Dario Amodei, chief executive of a company currently valued at approximately one trillion dollars and engaged in the project of building artificial general intelligence, has one direct report. That report is his chief of staff. The org chart stops there.

Everyone else — the executives, the researchers, the humans who run the day-to-day operation of one of the world's most consequential technology companies — reports to his sister, Daniela Amodei, who serves as President. Dario is free to think.

The man tasked with ensuring AI benefits humanity has structured his life to interact with as little of it as possible. This is, by his own account, incredibly freeing.

What happened

In a Bloomberg interview with Emily Chang, Amodei described his management structure as something that lets him focus on strategy, culture, research direction, and — the article notes this with what appears to be a straight face — sweeping essays on the future of civilization, with footnotes. He called it "incredibly freeing." It is an honest answer.

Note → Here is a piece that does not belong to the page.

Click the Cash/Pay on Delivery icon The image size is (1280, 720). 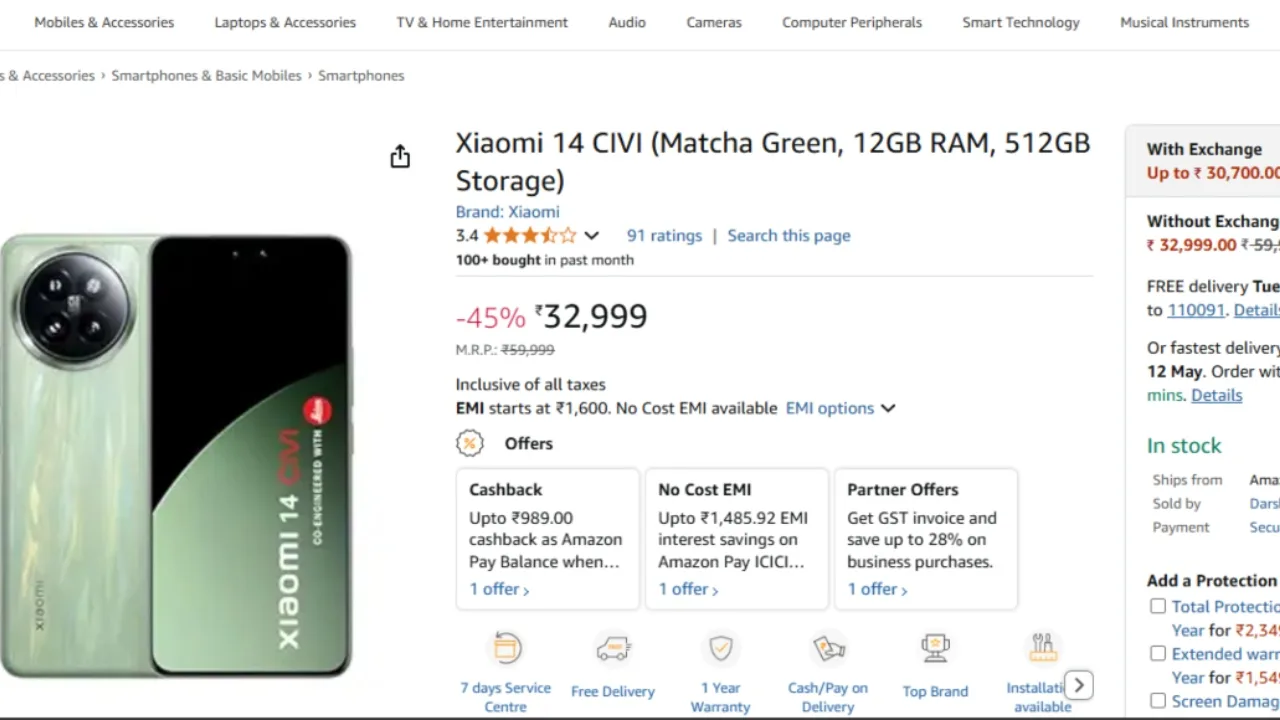pyautogui.click(x=828, y=648)
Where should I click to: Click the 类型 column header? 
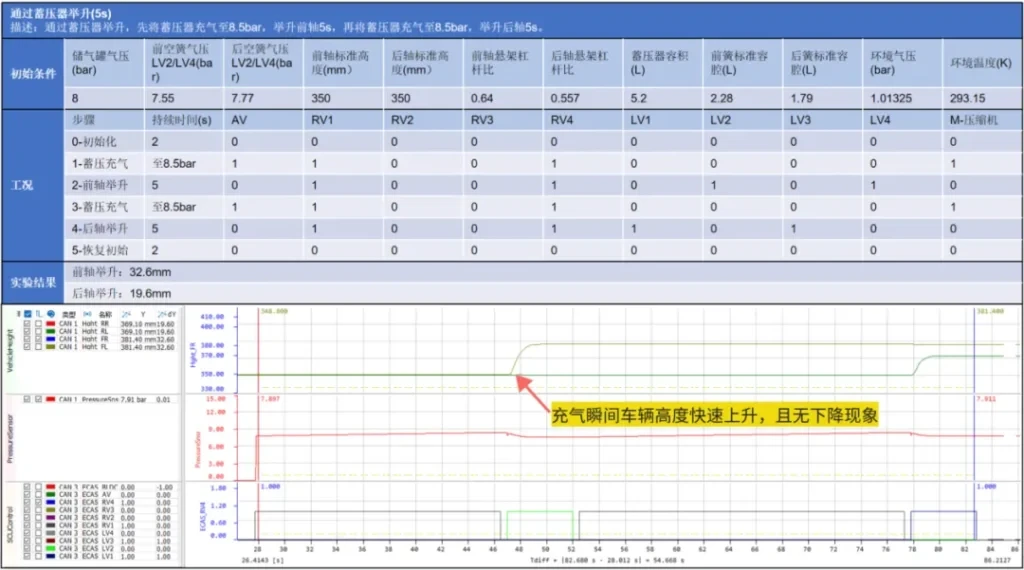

For comparison, OpenAI's Sam Altman has roughly six direct reports, which is considered standard for a CEO at scale. Nvidia's Jensen Huang reportedly manages dozens. Amodei has landed on one. The efficiency gains are self-evident.

Anthropic was founded just over five years ago. It is now worth a trillion dollars. The arrangement appears to be working, by most available metrics.

Why the humans care

Any executive who has spent a Tuesday being a human manager — fielding escalations, mediating disputes, absorbing the ambient anxiety of large organizations — will recognize what Amodei has achieved here. He has externalized the organizational complexity onto someone else and kept only the interesting parts. His sister, notably, did not describe the arrangement in the same terms.

The structure also says something about what Anthropic thinks the CEO job actually is. At a company building systems that may eventually do most of the other jobs, the leader's primary function is apparently to think very hard about the future. One chief of staff is sufficient infrastructure for that. The rest is execution.

What happens next

Amodei will continue writing essays about civilization while Daniela runs the company that is building the thing the essays are about. This is a more elegant division of labor than most organizations manage.

The footnotes, presumably, are very good.